Let’s take a look at the drug testing policies of other sports to see how the UFC and MMA stack up:

• The NFL drug testing policy most recently passed as part of the collective bargaining agreement allows players to be tested as often as league officials deem necessary both for steroids and HGH testing (human growth hormone). In addition, the league is allowed to test players up to six times in the offseason.

• The NBA allows for random drug testing, but no more than two times per off-season, and that is only for performance enhancing drugs, not drugs of abuse like marijuana. During the season, players can be tested at random, but never at the arena on the night of a game. It’s stated that “a majority of players would be tested no more than four times throughout an entire year.”

• Major League Baseball’s drug testing policy states all players will be tested at least one time per season, and the commissioner’s office has the right to test at random in the off-season with no limits in regards to how often or when the tests will take place.
Toronto Blue Jays outfielder Jose Bautista revealed recently that over the past three offseasons he’s been tested approximately 16 times by Major League Baseball officials. Again, the office of the commissioner has the right to test as often or as little as they want, with no limits during the offseason.

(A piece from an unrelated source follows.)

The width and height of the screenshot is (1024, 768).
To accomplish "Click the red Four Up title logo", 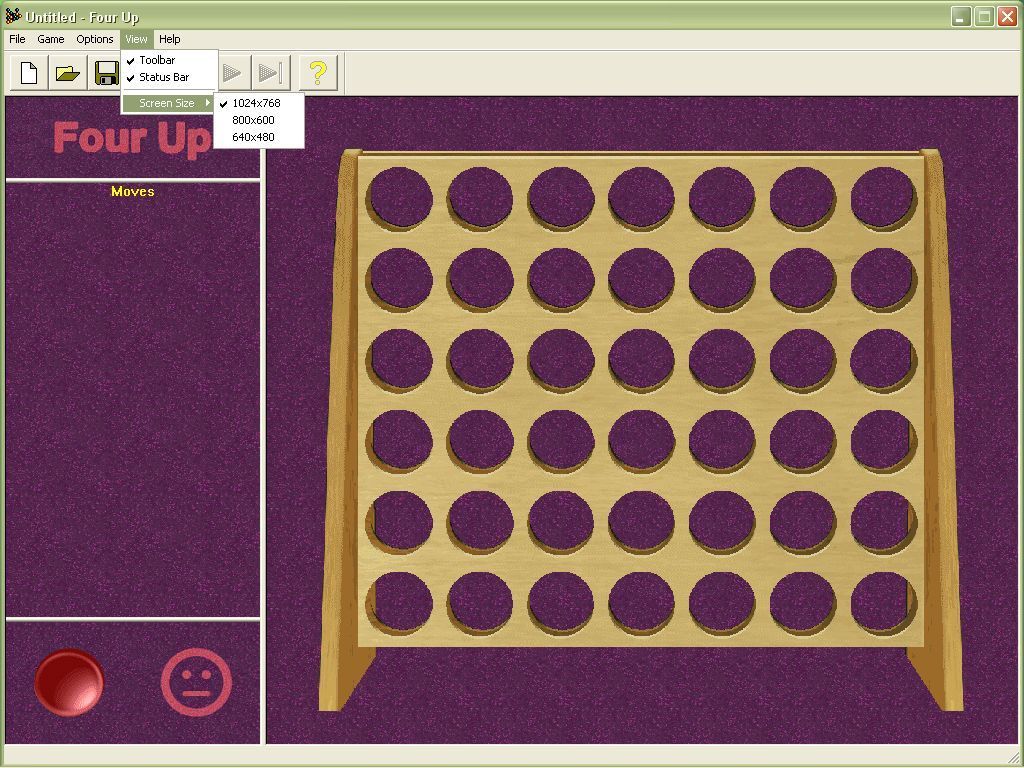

• In professional cycling (governed by the UCI), athletes are required to submit to testing at any race, before or after the event, and even in their hotel rooms in between stages of multi-day races. They are also required to submit their daily whereabouts to a central website to be more easily located in case they are chosen for random testing, without notice. A cyclist’s test results are logged in what is termed a biological passport, much like an individual’s personal medical records, and even if the cyclist has not tested positive, any abnormalities in the tests over time that could indicate the likelihood of performance enhancing substances can be reason for further action against that cyclist.

Olympic athletes are definitely held to the highest standards when it comes to drug testing. For instance, Olympic Gold Medalist LeShawn Merrit tested positive for a banned substance and received a 21-month suspension from the Olympic committee.

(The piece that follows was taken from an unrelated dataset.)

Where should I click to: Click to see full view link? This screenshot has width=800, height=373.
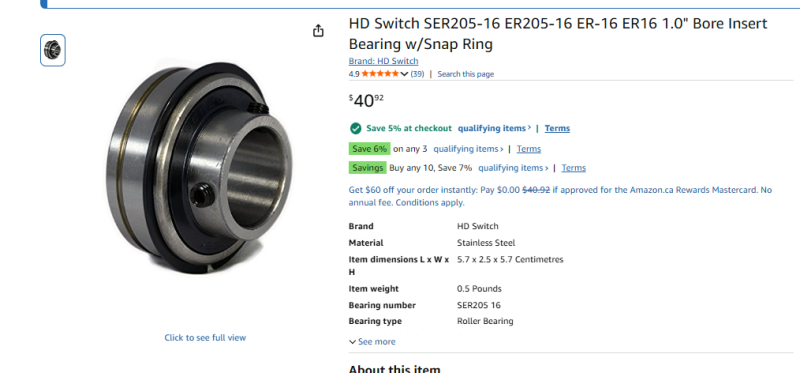pos(205,337)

Merritt admitted that the substance that he tested positive for was a result of a male enhancement drug he had been taking. A normal ban for an athlete who tests positive by the Olympic committee is a minimum of two years, but due to Merritt being forthcoming about the drugs he was taking, the committee opted to knock off three months from his sentence.

Now, does this mean that the UFC or MMA as a whole has better or worse drug testing than any other major sport? It just depends on how you look at it.

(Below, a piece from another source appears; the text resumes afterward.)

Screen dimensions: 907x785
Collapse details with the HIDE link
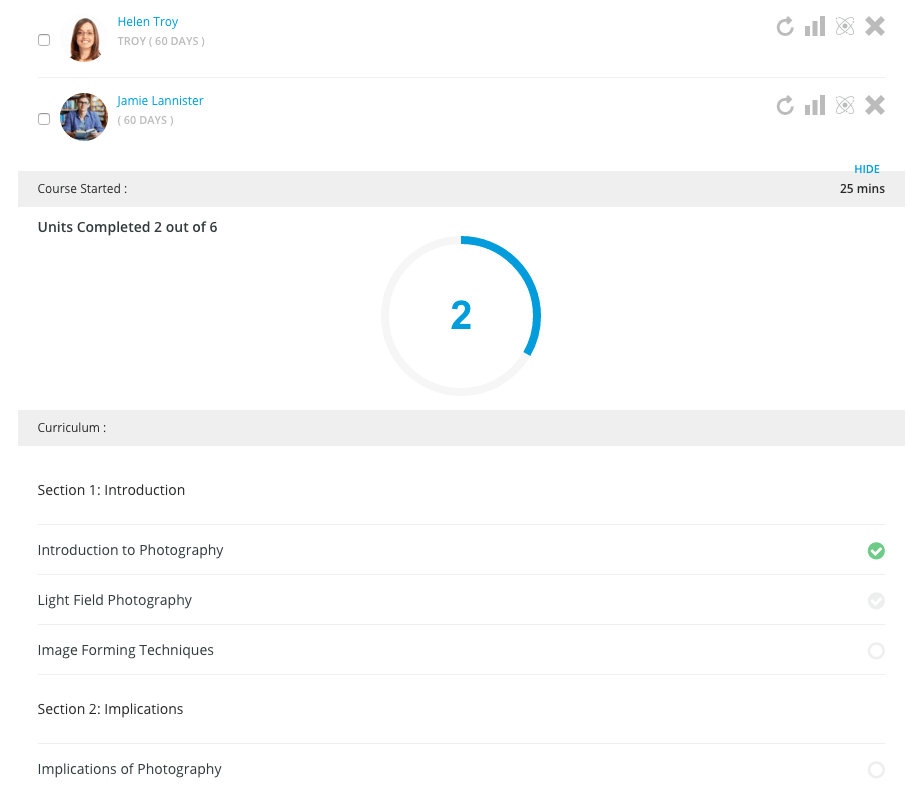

Out of competition testing for approximately 375 fighters at least twice a year would run around $1 to $1.5 million per year, according to physician Margaret Goodman in a recent report by MMAWeekly.com content partner Yahoo! Sports.

Is that number too much or too little for the extended testing of athletes in MMA? There’s no perfect answer, but it appears for now the status quo for drug testing in mixed martial arts is exactly that – the status quo.